Maybe there’s a creative way to do low-income housing meaning only a window or two in the whole unit, no individual HVAC control (set by building) lots of artificial light, and someone more knowledgeable than me would need to explain the power & plumbing tradeoffs. Maybe you could basically replumb & wire on top of the floorplates, taking a few inches from ceiling height?

3 comments

There are important exceptions to this. Old industrial era commercial buildings often have large spaces and big windows that make them relatively easy to convert. This is why lofts as a form make sense while also being desirable. Much of the cost of converted units comes from the high cost of acquiring the property, but that is less of a problem if the properties lose their value or are possessed by the government. And it is worth remembering that all properties are depreciating assets that get rebuilt or refurbished every 15-45 years or so on average anyway.
There are solutions that redirect actual sunlight from outside, into dark interior spaces.
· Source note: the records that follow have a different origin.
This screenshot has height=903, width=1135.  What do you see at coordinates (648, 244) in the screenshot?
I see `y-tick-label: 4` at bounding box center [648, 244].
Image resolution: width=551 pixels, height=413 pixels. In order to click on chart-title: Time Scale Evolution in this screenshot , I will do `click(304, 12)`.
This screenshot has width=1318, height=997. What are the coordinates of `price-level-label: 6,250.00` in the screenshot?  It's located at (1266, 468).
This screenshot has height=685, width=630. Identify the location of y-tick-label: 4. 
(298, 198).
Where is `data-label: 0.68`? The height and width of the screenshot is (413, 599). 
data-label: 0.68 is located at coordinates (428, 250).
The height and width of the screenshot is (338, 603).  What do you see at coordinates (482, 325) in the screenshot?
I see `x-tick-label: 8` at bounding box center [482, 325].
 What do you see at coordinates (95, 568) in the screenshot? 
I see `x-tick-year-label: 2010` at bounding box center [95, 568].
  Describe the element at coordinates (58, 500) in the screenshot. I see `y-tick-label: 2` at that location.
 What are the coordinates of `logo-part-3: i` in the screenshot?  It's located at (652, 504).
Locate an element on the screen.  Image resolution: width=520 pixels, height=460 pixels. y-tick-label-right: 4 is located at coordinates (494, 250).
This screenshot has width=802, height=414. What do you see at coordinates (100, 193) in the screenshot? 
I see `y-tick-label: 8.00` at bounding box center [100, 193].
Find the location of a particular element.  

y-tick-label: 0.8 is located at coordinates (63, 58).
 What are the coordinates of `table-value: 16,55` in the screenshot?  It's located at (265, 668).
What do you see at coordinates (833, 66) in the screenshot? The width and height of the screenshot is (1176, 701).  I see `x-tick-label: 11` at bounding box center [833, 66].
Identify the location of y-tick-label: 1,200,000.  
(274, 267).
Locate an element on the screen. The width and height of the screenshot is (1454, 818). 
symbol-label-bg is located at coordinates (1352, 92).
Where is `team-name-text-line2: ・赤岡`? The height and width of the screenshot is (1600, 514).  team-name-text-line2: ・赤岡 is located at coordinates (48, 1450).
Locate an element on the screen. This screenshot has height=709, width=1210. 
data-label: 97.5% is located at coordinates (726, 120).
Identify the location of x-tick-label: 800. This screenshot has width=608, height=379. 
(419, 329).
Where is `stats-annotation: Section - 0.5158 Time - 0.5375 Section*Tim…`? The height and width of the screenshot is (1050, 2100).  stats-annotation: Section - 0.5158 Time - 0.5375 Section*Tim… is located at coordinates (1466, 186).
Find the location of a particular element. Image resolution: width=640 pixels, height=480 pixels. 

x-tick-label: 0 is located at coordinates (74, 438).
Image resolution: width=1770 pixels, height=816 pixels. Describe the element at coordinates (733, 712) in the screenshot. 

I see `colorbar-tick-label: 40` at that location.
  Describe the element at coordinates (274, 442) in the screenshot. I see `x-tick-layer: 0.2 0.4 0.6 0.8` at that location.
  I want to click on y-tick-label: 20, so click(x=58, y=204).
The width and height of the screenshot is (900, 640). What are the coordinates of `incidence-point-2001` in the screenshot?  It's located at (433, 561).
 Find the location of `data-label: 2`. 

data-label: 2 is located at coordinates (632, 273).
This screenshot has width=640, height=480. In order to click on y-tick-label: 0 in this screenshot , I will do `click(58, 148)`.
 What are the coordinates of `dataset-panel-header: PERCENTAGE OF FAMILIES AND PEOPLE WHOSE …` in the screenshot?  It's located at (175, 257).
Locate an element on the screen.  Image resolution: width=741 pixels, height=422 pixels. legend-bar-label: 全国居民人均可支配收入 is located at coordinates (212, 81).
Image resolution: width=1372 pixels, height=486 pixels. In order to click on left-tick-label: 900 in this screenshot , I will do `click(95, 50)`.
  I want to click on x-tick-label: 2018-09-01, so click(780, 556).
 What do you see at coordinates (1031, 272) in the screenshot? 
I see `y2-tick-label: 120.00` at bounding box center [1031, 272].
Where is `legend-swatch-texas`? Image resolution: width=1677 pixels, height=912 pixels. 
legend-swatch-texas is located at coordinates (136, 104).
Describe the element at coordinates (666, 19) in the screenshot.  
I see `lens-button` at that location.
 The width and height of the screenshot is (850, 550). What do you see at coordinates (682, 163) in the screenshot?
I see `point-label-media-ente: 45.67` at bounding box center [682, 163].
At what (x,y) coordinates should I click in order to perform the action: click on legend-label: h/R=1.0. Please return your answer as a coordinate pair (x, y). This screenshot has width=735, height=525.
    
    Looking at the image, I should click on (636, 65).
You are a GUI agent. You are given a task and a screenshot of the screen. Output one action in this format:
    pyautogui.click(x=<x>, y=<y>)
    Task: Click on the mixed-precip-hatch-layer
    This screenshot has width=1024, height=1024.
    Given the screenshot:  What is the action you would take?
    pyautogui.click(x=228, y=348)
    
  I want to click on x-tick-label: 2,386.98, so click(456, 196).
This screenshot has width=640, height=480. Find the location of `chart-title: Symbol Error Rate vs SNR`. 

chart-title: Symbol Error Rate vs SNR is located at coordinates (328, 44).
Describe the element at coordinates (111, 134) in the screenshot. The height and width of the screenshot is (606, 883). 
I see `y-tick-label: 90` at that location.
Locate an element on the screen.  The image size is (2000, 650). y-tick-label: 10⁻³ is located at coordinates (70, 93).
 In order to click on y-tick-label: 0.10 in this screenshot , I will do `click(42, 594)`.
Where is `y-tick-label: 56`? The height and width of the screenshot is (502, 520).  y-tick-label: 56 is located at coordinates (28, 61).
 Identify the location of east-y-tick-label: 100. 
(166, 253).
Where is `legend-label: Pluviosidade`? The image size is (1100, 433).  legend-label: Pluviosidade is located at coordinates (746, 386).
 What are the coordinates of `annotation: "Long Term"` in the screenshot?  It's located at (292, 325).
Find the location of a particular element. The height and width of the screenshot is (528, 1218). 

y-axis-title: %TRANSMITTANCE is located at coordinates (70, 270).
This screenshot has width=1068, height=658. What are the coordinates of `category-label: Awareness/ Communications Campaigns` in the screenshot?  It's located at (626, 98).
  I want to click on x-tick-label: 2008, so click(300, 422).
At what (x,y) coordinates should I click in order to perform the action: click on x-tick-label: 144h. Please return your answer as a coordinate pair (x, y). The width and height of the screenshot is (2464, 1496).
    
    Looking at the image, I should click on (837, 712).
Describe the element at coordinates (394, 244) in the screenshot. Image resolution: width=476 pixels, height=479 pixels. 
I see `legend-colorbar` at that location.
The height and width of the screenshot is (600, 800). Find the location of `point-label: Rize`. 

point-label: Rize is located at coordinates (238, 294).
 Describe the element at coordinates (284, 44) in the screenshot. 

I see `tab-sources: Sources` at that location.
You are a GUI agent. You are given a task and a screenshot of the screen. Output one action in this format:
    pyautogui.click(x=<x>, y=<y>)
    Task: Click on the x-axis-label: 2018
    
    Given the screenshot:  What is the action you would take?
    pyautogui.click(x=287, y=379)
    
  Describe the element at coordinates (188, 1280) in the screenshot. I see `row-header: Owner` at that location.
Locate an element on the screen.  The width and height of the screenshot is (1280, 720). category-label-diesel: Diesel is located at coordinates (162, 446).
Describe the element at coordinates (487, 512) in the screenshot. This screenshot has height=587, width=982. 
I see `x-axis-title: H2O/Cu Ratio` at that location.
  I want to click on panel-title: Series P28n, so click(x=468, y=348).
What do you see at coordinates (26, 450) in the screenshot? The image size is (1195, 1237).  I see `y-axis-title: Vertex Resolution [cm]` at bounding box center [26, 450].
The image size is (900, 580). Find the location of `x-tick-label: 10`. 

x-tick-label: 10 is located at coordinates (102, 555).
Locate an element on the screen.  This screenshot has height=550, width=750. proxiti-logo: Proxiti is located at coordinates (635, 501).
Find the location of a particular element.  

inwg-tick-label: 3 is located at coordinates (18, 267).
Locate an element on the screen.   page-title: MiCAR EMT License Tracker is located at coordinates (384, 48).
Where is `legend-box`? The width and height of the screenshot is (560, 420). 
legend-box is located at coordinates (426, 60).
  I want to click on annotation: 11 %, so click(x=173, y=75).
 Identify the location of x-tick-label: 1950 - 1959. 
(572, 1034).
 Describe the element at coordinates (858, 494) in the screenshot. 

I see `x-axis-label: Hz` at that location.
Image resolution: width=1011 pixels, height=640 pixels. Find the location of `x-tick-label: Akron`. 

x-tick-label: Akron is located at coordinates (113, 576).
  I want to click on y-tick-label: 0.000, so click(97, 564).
They use them in many modern metro stations, and they work pretty well to get the feeling of actual overhead windows. AFAIK some of these solutions successfully channel almost the entire spectrum of real sunlight. I always feel that this is way under utilized - I could hardly name a building that wouldn't benefit from additional sunlight in some of the interior spaces. The systems are currently quite expensive, so that's probably part of it.

As for plumbing, like you I also speculate if they could not just do a raised floor, or possibly inside/along walls, to increase the reach. They already do this in some renovations of very old buildings where they want to create a large central kitchen (resulting in almost horizontal plumbing that clogs like nobody's business).

Communal housing floors. Facilities and shared kitchen in center core. Modern buildings already support wide flexibility for walling working areas.